BEGIN Exercise data

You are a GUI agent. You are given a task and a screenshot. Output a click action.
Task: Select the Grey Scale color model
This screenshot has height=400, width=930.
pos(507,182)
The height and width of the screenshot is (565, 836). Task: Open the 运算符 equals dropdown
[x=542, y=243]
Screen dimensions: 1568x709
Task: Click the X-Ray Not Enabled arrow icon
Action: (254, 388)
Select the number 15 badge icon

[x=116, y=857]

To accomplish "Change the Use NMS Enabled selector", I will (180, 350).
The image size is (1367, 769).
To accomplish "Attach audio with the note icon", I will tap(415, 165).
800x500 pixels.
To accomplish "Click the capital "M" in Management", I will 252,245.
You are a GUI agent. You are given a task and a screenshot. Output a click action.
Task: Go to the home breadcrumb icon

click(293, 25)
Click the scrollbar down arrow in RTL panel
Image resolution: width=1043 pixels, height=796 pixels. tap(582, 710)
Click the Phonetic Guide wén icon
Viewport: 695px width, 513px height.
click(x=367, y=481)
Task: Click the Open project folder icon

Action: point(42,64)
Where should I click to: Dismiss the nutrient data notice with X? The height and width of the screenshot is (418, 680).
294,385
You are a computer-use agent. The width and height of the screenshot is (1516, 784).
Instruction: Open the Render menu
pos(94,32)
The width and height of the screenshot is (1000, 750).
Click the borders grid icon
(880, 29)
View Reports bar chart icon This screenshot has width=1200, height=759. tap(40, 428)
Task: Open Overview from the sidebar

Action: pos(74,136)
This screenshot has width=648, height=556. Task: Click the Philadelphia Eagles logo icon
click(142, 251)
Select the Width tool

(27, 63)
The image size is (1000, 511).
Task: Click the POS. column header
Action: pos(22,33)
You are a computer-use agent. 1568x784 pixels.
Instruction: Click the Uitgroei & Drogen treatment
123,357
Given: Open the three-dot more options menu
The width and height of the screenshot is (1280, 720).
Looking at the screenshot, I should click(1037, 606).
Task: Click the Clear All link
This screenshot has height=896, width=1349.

END Exercise data

Task objective
Write out every entry exactly as it appears.

Written answer
You are a GUI agent. You are given a task and a screenshot. Output a click action.
Task: Select the Grey Scale color model
This screenshot has height=400, width=930.
pos(507,182)
The height and width of the screenshot is (565, 836). Task: Open the 运算符 equals dropdown
[x=542, y=243]
Screen dimensions: 1568x709
Task: Click the X-Ray Not Enabled arrow icon
Action: (254, 388)
Select the number 15 badge icon

[x=116, y=857]

To accomplish "Change the Use NMS Enabled selector", I will (180, 350).
The image size is (1367, 769).
To accomplish "Attach audio with the note icon", I will tap(415, 165).
800x500 pixels.
To accomplish "Click the capital "M" in Management", I will 252,245.
You are a GUI agent. You are given a task and a screenshot. Output a click action.
Task: Go to the home breadcrumb icon

click(293, 25)
Click the scrollbar down arrow in RTL panel
Image resolution: width=1043 pixels, height=796 pixels. tap(582, 710)
Click the Phonetic Guide wén icon
Viewport: 695px width, 513px height.
click(x=367, y=481)
Task: Click the Open project folder icon

Action: point(42,64)
Where should I click to: Dismiss the nutrient data notice with X? The height and width of the screenshot is (418, 680).
294,385
You are a computer-use agent. The width and height of the screenshot is (1516, 784).
Instruction: Open the Render menu
pos(94,32)
The width and height of the screenshot is (1000, 750).
Click the borders grid icon
(880, 29)
View Reports bar chart icon This screenshot has width=1200, height=759. tap(40, 428)
Task: Open Overview from the sidebar

Action: pos(74,136)
This screenshot has width=648, height=556. Task: Click the Philadelphia Eagles logo icon
click(142, 251)
Select the Width tool

(27, 63)
The image size is (1000, 511).
Task: Click the POS. column header
Action: pos(22,33)
You are a computer-use agent. 1568x784 pixels.
Instruction: Click the Uitgroei & Drogen treatment
123,357
Given: Open the three-dot more options menu
The width and height of the screenshot is (1280, 720).
Looking at the screenshot, I should click(1037, 606).
Task: Click the Clear All link
This screenshot has height=896, width=1349.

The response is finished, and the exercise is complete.